• The task: Nothing but the lines from the one with "Entrar em contato (353, 2506)" through the final line of the entries below should be written out, each exactly as given.

[Pixel coordinate grounding data]
########

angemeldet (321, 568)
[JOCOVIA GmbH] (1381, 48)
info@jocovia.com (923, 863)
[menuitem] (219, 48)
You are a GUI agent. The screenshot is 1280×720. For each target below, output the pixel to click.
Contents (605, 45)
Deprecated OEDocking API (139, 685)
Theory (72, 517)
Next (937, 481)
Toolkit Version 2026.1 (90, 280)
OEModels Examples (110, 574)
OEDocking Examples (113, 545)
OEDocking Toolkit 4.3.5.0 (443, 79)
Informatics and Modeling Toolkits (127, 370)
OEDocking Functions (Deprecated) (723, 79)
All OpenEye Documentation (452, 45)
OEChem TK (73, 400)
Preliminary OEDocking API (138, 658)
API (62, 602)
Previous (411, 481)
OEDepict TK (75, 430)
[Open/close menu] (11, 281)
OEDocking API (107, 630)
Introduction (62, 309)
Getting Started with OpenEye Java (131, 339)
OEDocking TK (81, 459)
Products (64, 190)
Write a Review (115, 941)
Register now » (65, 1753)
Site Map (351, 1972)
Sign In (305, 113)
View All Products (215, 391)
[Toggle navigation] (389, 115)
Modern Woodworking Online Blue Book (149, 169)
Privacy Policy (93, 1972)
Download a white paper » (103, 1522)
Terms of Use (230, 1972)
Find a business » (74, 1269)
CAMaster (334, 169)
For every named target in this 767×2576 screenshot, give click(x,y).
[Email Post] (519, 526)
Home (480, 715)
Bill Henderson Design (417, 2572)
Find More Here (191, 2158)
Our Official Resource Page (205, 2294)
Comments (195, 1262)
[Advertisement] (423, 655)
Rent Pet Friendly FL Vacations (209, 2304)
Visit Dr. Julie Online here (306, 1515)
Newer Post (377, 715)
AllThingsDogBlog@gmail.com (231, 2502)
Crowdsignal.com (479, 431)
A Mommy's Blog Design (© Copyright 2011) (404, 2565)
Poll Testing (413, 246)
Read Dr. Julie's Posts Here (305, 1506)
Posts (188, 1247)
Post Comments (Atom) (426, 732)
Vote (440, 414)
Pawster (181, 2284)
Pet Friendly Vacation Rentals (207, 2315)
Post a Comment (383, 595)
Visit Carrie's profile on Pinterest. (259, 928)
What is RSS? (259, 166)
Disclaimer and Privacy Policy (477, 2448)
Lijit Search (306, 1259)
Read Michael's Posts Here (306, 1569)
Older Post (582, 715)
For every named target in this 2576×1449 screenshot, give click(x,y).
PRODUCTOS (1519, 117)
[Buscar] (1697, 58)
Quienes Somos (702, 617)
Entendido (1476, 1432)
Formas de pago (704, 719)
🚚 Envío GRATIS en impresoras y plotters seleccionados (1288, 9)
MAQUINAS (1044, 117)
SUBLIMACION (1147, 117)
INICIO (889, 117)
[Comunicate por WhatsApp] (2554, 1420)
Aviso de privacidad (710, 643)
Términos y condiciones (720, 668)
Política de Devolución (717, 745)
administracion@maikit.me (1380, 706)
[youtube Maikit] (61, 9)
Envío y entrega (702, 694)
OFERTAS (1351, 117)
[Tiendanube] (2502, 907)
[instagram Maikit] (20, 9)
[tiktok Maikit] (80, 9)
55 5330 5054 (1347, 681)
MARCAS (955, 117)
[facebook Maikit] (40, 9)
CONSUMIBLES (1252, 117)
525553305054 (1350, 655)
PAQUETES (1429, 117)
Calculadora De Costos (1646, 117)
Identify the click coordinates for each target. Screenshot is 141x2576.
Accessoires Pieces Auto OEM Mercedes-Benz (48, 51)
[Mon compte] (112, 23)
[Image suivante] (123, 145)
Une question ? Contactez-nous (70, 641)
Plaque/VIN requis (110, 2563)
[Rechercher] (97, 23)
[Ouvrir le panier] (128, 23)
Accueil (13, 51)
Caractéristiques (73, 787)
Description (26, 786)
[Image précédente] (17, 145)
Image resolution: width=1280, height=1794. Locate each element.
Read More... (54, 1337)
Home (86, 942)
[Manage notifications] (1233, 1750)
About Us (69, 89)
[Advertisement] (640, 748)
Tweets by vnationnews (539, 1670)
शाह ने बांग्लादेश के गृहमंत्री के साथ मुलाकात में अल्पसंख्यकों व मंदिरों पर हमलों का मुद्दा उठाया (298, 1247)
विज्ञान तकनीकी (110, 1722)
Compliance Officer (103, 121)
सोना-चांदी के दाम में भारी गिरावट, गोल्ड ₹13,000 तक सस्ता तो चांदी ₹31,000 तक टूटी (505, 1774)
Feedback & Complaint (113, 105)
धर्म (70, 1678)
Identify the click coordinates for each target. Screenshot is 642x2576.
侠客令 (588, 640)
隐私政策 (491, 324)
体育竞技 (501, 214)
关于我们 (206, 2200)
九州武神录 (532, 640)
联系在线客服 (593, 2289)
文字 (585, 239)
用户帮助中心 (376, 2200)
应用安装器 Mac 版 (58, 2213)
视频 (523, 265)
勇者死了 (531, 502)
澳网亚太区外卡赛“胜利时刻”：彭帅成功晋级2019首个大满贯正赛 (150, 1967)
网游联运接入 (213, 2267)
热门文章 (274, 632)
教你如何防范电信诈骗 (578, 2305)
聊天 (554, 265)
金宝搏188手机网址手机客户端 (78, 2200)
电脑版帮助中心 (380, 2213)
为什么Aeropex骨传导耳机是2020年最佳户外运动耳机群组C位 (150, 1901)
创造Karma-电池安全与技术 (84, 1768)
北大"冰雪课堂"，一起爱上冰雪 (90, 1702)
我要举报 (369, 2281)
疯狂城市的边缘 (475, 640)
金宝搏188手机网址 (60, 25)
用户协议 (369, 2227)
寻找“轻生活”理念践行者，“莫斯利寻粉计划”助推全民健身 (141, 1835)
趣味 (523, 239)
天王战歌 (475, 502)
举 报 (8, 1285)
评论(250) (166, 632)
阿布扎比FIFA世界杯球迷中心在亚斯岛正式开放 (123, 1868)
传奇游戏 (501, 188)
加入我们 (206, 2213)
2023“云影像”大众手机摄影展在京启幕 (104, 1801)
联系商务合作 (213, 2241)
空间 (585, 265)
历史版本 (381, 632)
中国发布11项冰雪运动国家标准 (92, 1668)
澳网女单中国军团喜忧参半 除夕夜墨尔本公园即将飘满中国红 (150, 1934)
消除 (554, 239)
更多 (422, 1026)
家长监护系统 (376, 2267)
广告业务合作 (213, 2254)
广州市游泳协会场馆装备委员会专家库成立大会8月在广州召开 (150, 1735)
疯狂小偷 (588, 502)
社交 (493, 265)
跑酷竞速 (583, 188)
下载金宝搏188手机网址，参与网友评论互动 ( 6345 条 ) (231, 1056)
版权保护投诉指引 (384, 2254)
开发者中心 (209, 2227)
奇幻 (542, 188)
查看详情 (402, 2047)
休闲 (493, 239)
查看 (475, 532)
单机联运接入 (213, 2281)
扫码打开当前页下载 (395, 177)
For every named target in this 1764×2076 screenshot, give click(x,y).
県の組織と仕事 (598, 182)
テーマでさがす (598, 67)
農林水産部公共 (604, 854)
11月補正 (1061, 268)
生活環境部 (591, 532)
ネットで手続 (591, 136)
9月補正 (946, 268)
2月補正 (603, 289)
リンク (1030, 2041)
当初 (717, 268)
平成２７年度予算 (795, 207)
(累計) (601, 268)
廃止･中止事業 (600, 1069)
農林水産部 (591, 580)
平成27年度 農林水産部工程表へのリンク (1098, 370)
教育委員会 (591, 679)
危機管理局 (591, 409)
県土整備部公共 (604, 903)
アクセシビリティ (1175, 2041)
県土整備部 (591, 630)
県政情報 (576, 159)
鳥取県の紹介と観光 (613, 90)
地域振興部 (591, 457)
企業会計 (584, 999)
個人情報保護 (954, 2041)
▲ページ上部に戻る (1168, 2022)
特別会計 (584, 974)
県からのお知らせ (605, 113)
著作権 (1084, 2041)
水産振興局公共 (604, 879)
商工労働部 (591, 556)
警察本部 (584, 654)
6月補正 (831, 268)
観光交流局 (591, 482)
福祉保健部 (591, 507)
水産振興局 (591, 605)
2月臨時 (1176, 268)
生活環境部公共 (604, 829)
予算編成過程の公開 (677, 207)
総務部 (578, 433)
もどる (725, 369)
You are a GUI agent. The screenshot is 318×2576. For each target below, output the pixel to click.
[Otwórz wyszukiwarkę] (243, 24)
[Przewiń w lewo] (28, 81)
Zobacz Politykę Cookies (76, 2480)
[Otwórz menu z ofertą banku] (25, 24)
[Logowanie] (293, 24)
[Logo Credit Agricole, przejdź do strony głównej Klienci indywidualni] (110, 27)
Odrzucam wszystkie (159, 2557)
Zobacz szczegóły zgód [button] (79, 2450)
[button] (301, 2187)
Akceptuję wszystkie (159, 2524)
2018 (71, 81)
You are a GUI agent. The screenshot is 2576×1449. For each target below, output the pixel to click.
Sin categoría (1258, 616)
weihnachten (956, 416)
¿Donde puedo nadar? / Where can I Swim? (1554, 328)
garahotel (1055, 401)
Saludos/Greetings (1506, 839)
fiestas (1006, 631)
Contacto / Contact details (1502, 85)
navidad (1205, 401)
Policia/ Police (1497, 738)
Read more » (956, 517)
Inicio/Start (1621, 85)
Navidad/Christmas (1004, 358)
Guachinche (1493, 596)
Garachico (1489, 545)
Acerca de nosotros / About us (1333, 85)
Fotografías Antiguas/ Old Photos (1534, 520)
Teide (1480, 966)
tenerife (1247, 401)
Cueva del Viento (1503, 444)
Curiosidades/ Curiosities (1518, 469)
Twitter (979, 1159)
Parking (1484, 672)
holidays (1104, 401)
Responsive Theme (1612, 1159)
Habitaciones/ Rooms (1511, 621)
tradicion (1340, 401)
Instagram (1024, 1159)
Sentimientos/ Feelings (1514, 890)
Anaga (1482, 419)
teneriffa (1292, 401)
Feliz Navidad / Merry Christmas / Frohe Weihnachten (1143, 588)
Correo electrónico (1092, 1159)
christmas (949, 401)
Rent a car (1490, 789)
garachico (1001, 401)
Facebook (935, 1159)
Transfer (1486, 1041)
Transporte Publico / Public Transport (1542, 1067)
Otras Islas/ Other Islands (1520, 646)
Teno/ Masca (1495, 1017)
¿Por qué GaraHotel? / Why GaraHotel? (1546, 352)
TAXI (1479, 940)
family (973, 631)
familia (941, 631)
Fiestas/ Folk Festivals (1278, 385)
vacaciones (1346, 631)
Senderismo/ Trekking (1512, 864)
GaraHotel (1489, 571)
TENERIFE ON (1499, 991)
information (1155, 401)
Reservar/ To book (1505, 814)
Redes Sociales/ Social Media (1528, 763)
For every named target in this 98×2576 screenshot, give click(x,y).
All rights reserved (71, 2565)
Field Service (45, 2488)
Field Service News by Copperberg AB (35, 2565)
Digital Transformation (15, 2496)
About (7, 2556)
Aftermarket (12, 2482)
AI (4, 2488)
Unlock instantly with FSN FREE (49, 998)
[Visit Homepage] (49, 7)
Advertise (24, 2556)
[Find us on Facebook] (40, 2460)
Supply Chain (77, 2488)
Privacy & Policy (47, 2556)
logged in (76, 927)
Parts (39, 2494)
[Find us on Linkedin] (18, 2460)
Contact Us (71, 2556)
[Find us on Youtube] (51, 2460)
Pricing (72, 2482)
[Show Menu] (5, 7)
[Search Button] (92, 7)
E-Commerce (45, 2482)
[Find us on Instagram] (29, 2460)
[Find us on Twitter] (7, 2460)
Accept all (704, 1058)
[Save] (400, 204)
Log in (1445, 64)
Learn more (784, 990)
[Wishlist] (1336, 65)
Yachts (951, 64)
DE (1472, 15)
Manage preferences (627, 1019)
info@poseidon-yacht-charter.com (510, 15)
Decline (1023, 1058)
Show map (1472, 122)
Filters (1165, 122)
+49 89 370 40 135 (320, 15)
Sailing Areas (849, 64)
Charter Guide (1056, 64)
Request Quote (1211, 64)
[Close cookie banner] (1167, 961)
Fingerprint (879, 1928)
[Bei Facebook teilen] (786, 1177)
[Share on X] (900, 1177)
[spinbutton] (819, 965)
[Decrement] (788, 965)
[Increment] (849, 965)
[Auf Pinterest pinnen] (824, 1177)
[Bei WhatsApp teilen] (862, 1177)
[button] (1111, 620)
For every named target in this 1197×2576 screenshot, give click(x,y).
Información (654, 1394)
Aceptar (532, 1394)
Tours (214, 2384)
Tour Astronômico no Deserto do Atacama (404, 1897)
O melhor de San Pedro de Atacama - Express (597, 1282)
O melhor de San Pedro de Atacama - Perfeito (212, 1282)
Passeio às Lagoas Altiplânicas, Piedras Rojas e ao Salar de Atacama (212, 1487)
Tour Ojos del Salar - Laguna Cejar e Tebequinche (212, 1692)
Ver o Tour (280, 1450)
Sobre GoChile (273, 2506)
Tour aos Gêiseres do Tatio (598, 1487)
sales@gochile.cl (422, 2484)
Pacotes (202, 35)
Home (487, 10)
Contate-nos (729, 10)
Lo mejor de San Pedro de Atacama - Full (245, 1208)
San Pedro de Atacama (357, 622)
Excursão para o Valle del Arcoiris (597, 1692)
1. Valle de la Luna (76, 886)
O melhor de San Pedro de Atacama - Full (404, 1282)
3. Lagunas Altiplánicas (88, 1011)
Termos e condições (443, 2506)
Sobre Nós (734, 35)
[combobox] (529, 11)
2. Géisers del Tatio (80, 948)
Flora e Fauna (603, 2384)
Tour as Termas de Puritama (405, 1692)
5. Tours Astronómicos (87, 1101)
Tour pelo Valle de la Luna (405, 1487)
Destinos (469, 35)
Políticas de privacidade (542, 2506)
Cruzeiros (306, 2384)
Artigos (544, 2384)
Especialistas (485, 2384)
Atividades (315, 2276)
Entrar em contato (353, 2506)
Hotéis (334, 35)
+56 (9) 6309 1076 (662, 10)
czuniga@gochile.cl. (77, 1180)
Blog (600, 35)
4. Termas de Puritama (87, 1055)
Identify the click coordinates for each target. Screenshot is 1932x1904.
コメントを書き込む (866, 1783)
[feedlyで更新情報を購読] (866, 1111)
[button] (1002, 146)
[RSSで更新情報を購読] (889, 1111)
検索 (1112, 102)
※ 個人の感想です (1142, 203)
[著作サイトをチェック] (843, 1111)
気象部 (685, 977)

########

• Solution to the exercise:
Entrar em contato (353, 2506)
Hotéis (334, 35)
+56 (9) 6309 1076 (662, 10)
czuniga@gochile.cl. (77, 1180)
Blog (600, 35)
4. Termas de Puritama (87, 1055)
Identify the click coordinates for each target. Screenshot is 1932x1904.
コメントを書き込む (866, 1783)
[feedlyで更新情報を購読] (866, 1111)
[button] (1002, 146)
[RSSで更新情報を購読] (889, 1111)
検索 (1112, 102)
※ 個人の感想です (1142, 203)
[著作サイトをチェック] (843, 1111)
気象部 (685, 977)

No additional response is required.